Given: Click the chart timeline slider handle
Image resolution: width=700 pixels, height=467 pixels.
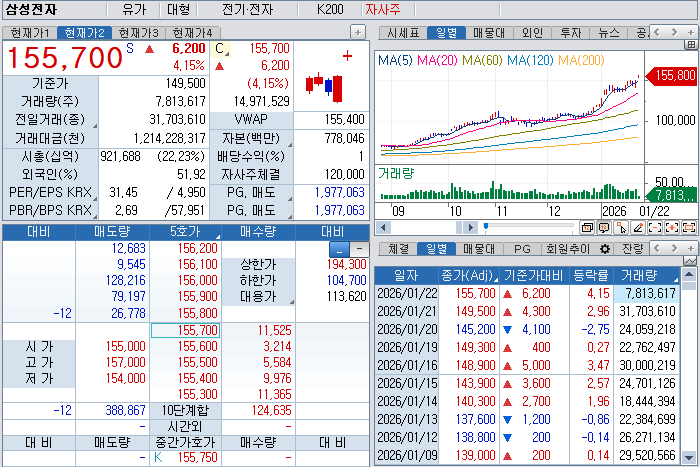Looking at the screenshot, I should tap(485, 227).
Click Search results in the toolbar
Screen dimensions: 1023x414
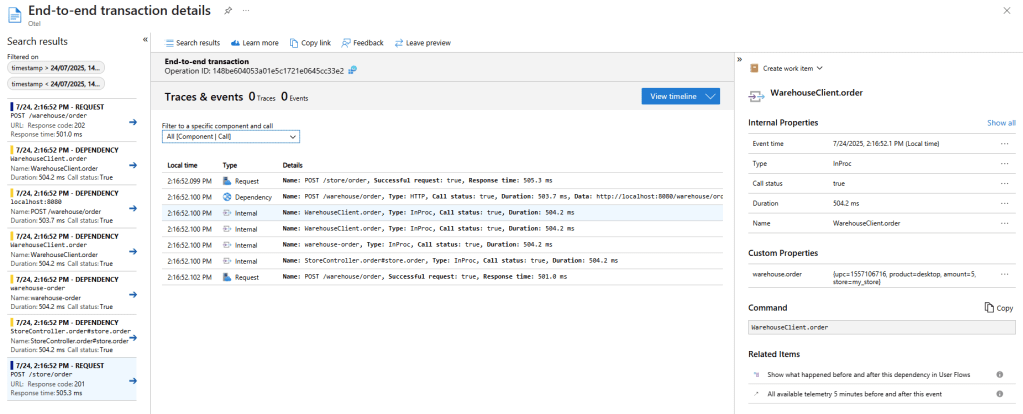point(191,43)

__________________________________________________

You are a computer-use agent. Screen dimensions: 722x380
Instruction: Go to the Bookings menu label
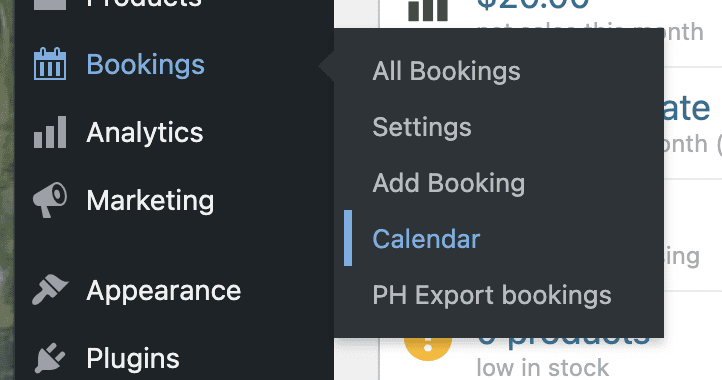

__________________________________________________

Please copy the material word for word from the line containing "Click Search results in the toolbar" to the line containing "point(191,43)", including both of those lines, and leave out the pictures.

Click Search results in the toolbar
Screen dimensions: 1023x414
point(191,43)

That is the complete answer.